He C, Zhu C, Dai Z, Tseng C.-C, Ding H * Zhejiang University, Hangzhou, P. R. of China
Divergent Total Synthesis of Indoxamycins A, C, and F.
Angew. Chem. Int. Ed. 2013;
52: 13256-13260
Key words
indoxamycins - polyketides - reductive 1,6-enyne cyclization - palladium
Significance
In 2009, a Japanese research group reported the isolation of a novel class of natural
products, the indoxamycins. These marine-derived polyketides are characterized by
a highly substituted tricyclic core, bearing six contiguous stereogenic centers, three
of which are quaternary.

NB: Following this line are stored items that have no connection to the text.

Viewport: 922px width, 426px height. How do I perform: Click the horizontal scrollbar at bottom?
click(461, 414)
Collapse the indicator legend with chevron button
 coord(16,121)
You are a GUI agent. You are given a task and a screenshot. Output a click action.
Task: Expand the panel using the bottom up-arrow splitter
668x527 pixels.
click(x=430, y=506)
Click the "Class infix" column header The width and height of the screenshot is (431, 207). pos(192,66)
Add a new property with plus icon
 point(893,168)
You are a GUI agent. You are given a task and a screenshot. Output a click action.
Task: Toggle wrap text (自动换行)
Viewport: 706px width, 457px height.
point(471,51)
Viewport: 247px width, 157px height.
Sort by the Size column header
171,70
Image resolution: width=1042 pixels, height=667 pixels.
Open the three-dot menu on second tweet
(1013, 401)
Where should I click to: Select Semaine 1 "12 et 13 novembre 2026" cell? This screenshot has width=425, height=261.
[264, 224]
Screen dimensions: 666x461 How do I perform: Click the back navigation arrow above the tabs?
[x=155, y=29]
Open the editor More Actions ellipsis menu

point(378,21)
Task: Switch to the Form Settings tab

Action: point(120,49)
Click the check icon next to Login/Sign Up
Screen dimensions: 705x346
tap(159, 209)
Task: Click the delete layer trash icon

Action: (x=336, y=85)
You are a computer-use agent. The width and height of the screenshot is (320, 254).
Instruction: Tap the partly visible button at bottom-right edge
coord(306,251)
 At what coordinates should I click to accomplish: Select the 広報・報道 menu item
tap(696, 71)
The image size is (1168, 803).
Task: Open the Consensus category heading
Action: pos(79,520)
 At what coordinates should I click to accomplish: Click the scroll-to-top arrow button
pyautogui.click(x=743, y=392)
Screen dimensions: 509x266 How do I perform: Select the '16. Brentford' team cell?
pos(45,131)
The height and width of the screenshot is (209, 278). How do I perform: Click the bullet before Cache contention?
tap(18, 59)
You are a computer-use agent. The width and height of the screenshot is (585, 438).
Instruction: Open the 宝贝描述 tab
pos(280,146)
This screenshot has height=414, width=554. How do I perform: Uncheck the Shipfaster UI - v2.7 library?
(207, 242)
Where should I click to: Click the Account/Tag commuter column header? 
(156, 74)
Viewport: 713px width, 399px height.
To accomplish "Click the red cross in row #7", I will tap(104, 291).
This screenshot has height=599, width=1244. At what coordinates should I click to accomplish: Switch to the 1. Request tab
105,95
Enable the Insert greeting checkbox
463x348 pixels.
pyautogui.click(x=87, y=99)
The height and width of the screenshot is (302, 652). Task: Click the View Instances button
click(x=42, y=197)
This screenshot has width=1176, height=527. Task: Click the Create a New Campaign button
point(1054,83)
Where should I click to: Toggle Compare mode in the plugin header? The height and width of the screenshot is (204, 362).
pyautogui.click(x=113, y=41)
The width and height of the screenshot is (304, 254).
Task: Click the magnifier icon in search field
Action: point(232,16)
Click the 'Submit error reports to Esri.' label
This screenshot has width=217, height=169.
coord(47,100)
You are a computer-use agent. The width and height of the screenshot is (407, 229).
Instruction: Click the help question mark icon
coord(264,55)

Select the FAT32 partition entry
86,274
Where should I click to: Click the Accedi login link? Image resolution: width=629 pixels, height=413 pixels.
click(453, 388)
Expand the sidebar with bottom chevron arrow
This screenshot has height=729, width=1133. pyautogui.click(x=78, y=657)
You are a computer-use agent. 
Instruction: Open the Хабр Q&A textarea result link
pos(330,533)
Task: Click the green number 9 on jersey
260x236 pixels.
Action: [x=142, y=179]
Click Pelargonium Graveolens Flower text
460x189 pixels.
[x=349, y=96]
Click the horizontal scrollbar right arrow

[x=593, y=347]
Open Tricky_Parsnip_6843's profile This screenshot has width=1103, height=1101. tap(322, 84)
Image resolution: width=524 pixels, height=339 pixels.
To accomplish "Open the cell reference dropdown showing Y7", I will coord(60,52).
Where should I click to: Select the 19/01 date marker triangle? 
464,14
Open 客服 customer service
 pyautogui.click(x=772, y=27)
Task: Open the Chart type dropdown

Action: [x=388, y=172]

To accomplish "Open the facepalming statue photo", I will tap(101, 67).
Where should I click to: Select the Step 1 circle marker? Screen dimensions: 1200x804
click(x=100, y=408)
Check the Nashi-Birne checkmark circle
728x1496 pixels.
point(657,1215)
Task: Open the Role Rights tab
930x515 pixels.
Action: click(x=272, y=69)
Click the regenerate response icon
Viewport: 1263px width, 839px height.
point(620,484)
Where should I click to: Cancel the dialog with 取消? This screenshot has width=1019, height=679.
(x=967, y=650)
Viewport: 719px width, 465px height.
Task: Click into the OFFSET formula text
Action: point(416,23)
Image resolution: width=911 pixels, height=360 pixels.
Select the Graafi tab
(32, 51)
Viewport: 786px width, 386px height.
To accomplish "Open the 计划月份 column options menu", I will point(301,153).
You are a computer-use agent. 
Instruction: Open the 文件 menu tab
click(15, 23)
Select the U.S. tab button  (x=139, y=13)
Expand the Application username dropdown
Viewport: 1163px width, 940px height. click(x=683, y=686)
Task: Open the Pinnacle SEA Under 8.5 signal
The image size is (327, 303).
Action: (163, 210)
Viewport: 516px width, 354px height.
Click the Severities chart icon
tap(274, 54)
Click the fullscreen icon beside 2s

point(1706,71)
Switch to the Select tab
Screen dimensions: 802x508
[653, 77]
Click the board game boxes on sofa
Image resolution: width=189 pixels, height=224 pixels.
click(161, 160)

This work describes not only the total synthesis of indoxamycin
A, C, and F, but led also to a stereochemical revision. This finding is in agreement
with the total synthesis and the resulting structural reassignment of another member
of the family, indoxamycin B (O. F. Jeker, E. M. Carreira Angew. Chem. Int. Ed. 2012, 51, 3474; Synfacts 2012, 8, 593).
Comment
A salient feature of the presented synthesis is a highly selective palladium-catalyzed
reductive 1,6-enyne cyclization to access bicycle B in excellent yield. After four more steps, a tandem 1,2-Grignard addition–oxa-Michael–methenylation
(C → H) followed by double-bond isomerization provides rapid entry to common intermediate
I. From this branching point, all three target molecules could be synthesized in a
few transformations (3–4 steps) and high overall yield. The spectra of all three natural
products matched the reported isolation data, therefore confirming the hypothesis
of a stereochemical misassignment at C2 and of the double-bond geometry.